Aiden didn't shift right away. He stood, shook himself out, then gradually let the transformation slide back into human skin. His clothes came back partially—magic clinging enough to cover him in shorts and his usual black tank—but his hair was mussed, and his eyes still wild.

"You followed me," he said hoarsely.

Theron raised a brow. "You think I wouldn't?" Aiden looked away. "Didn't think you'd notice."That did it.

Theron stood abruptly. "I always notice when you're not next to me."

Aiden flinched, not from fear, but from the weight behind the words. Theron wasn't shouting, but his voice held power. Depth. The kind that split open something raw.

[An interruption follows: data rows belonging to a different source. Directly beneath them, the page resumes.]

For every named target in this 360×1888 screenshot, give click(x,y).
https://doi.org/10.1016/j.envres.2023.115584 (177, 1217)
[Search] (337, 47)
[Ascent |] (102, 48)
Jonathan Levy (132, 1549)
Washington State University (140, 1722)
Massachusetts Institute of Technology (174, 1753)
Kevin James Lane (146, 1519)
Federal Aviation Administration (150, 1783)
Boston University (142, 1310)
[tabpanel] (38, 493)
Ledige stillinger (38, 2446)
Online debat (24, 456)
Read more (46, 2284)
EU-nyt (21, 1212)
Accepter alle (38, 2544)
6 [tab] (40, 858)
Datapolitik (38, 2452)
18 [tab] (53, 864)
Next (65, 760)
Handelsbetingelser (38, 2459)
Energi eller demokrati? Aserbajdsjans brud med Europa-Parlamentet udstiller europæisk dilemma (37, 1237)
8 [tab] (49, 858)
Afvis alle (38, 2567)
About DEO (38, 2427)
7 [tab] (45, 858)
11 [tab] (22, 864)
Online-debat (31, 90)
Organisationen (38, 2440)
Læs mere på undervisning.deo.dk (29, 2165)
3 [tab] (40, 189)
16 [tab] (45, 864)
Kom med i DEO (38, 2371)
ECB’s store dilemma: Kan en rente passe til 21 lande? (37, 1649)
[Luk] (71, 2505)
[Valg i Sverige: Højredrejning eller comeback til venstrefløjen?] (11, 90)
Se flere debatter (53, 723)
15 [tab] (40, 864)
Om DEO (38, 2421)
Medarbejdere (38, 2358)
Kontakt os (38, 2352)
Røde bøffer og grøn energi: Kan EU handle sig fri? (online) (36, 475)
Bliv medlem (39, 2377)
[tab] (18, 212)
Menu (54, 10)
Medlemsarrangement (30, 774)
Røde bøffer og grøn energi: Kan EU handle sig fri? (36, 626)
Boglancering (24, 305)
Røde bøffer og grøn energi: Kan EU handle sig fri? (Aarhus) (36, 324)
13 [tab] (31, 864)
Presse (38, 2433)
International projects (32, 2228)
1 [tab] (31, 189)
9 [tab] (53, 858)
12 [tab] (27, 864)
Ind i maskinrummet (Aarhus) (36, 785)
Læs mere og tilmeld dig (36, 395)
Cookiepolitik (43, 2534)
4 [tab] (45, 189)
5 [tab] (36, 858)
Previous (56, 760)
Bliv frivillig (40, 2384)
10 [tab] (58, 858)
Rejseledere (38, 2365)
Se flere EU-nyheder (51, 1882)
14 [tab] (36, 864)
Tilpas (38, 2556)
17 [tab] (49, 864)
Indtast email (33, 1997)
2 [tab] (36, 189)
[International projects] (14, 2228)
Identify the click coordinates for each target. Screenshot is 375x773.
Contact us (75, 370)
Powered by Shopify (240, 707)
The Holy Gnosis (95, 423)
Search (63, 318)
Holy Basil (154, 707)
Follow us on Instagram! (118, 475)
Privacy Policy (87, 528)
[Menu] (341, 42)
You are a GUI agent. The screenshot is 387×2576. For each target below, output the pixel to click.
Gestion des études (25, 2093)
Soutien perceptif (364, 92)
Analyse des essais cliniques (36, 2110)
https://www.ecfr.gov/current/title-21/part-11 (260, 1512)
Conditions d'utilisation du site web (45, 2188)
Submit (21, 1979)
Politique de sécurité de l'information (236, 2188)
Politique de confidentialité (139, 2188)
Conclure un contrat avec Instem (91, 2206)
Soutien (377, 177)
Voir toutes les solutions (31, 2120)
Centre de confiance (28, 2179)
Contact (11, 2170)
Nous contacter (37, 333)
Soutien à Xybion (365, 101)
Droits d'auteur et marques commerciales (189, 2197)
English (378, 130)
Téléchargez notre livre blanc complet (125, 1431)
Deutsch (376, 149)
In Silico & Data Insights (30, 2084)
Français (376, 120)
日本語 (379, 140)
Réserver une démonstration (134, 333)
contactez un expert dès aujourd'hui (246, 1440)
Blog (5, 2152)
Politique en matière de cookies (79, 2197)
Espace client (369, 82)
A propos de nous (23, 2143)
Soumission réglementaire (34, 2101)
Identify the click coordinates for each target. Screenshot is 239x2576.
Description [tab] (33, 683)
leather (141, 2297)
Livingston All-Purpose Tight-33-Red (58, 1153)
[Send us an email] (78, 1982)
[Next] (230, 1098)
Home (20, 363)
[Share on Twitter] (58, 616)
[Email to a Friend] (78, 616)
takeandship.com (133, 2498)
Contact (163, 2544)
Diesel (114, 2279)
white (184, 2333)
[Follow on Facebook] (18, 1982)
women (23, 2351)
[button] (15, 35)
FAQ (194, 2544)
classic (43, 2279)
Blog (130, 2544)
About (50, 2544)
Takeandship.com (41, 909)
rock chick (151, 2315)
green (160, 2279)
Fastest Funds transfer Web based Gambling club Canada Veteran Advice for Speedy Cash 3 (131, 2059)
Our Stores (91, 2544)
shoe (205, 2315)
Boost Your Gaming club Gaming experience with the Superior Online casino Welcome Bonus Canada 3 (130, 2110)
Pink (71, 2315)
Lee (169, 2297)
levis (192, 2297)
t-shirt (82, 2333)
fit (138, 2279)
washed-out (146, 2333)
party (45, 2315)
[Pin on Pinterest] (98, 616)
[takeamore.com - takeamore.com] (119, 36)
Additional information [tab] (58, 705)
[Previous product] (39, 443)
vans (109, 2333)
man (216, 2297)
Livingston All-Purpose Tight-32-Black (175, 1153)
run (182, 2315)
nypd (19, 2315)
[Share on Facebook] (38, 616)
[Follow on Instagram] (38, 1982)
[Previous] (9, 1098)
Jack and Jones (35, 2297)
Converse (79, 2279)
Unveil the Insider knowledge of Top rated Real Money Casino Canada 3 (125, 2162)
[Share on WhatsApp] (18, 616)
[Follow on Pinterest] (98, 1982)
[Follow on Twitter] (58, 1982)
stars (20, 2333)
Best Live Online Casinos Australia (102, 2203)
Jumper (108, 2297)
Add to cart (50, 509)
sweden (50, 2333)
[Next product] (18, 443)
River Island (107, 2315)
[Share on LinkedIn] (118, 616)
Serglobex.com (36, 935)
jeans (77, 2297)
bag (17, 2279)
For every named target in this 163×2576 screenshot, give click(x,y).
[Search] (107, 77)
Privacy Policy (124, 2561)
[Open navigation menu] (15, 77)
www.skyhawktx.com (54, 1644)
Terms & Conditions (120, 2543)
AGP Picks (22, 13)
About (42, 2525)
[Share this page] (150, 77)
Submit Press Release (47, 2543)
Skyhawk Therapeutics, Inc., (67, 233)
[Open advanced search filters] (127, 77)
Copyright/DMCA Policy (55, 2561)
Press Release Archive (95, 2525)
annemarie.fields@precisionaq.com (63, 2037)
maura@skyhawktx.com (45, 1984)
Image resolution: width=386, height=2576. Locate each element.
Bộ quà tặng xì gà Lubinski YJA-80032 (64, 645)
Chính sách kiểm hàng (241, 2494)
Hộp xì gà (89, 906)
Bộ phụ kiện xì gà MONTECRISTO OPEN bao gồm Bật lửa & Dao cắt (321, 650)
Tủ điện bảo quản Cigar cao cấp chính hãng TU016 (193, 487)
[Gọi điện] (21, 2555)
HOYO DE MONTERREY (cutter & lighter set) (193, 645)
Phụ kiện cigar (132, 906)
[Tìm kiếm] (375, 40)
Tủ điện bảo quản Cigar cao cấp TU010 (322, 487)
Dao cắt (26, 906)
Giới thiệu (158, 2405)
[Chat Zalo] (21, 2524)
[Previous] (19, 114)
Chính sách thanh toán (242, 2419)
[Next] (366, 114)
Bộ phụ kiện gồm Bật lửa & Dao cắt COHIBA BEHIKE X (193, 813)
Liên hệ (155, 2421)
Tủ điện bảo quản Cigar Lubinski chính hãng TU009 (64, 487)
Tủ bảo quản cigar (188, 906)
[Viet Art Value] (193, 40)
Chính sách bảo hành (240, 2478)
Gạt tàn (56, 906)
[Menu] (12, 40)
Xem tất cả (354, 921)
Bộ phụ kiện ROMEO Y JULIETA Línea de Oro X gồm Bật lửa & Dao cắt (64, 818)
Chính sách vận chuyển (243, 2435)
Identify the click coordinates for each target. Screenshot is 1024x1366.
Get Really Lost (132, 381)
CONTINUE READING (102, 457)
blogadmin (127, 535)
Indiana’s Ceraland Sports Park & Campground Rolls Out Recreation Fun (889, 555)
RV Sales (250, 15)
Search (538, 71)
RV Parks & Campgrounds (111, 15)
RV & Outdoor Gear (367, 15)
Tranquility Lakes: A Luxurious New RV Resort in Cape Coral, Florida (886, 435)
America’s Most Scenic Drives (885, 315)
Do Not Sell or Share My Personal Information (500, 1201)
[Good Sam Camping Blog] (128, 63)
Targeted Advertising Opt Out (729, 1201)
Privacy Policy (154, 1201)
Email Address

"I'm not some pup you have to track down like a runaway," Aiden said quietly, but there was something defensive in his posture. "I just needed space."

"You could've told me."

"You were asleep."

"I don't sleep that deep," Theron shot back. "You know damn well I'd have woken if you touched me. If you whispered. If you breathed a little louder."

Aiden didn't answer.

Theron exhaled through his nose, stepping closer. His voice softened. "You don't have to vanish every time your chest gets tight."

Aiden's eyes flicked up to his, conflicted. "It's easier. Running."

"I know," Theron murmured, standing just a few inches from him now. "But easier isn't safer. And it's sure as hell not fair — not to you, not to me."

Aiden's lips parted, but whatever he was going to say got lost somewhere between his ribs and throat.

Theron reached out, hesitant at first, then steady. He rested a hand on Aiden's jaw, thumb brushing beneath his eye.

"You scared me."

Aiden's breath hitched. "You don't scare easy."

"Exactly."

They stood like that for a long moment, silence stretching thin between the trees and the cliff and the rising sun in the distance. Then, finally, Aiden leaned into the touch—just slightly."I'm sorry," he whispered.

Theron nodded. "Next time... wake me." Aiden gave a faint, tired smile. "Next time."

They didn't speak again as they sat together at the edge of the cliff, the bond between them pulsing like a quiet heartbeat. Not healed. Not perfect. But... alive.And that was enough—for now.